##### EXTRACTED RECORDS

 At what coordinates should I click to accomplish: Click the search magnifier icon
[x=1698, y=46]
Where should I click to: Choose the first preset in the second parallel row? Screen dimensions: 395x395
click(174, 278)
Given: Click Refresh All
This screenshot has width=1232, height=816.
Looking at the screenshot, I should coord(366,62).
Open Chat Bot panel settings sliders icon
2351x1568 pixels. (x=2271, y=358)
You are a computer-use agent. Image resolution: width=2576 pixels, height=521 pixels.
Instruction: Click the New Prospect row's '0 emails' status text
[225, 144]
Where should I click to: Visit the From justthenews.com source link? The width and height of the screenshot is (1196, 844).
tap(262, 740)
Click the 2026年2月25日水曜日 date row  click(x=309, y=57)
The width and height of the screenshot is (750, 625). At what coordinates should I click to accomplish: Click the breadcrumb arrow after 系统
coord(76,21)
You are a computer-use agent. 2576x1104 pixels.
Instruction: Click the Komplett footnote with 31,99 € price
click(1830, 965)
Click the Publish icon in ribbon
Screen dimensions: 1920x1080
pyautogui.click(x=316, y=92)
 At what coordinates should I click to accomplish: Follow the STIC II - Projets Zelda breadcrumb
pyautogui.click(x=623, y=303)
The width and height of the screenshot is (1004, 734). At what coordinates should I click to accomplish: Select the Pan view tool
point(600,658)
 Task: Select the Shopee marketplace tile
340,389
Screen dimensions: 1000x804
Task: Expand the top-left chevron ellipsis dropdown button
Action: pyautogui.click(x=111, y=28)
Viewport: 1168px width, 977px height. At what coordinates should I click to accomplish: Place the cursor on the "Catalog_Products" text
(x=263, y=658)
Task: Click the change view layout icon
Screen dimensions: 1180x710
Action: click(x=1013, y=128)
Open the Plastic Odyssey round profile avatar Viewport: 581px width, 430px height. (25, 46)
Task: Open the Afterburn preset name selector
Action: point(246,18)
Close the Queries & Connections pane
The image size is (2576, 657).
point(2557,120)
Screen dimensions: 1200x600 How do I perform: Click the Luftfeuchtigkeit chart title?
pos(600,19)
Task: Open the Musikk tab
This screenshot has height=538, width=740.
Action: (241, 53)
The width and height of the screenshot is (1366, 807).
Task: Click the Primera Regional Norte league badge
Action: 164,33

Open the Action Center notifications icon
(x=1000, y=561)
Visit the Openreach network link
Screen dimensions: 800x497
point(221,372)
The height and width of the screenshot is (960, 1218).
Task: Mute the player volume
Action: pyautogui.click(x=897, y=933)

##########

WRITTEN PROBLEM | Rewrite all of the entries above, switching every occurrence of "coordinates" to "position" and leaving everything else unchanged.

THE ANSWER |
 At what position should I click to accomplish: Click the search magnifier icon
[x=1698, y=46]
Where should I click to: Choose the first preset in the second parallel row? Screen dimensions: 395x395
click(174, 278)
Given: Click Refresh All
This screenshot has width=1232, height=816.
Looking at the screenshot, I should coord(366,62).
Open Chat Bot panel settings sliders icon
2351x1568 pixels. (x=2271, y=358)
You are a computer-use agent. Image resolution: width=2576 pixels, height=521 pixels.
Instruction: Click the New Prospect row's '0 emails' status text
[225, 144]
Where should I click to: Visit the From justthenews.com source link? The width and height of the screenshot is (1196, 844).
tap(262, 740)
Click the 2026年2月25日水曜日 date row  click(x=309, y=57)
The width and height of the screenshot is (750, 625). At what position should I click to accomplish: Click the breadcrumb arrow after 系统
coord(76,21)
You are a computer-use agent. 2576x1104 pixels.
Instruction: Click the Komplett footnote with 31,99 € price
click(1830, 965)
Click the Publish icon in ribbon
Screen dimensions: 1920x1080
pyautogui.click(x=316, y=92)
 At what position should I click to accomplish: Follow the STIC II - Projets Zelda breadcrumb
pyautogui.click(x=623, y=303)
The width and height of the screenshot is (1004, 734). At what position should I click to accomplish: Select the Pan view tool
point(600,658)
 Task: Select the Shopee marketplace tile
340,389
Screen dimensions: 1000x804
Task: Expand the top-left chevron ellipsis dropdown button
Action: pyautogui.click(x=111, y=28)
Viewport: 1168px width, 977px height. At what position should I click to accomplish: Place the cursor on the "Catalog_Products" text
(x=263, y=658)
Task: Click the change view layout icon
Screen dimensions: 1180x710
Action: click(x=1013, y=128)
Open the Plastic Odyssey round profile avatar Viewport: 581px width, 430px height. (25, 46)
Task: Open the Afterburn preset name selector
Action: point(246,18)
Close the Queries & Connections pane
The image size is (2576, 657).
point(2557,120)
Screen dimensions: 1200x600 How do I perform: Click the Luftfeuchtigkeit chart title?
pos(600,19)
Task: Open the Musikk tab
This screenshot has height=538, width=740.
Action: (241, 53)
The width and height of the screenshot is (1366, 807).
Task: Click the Primera Regional Norte league badge
Action: 164,33

Open the Action Center notifications icon
(x=1000, y=561)
Visit the Openreach network link
Screen dimensions: 800x497
point(221,372)
The height and width of the screenshot is (960, 1218).
Task: Mute the player volume
Action: pyautogui.click(x=897, y=933)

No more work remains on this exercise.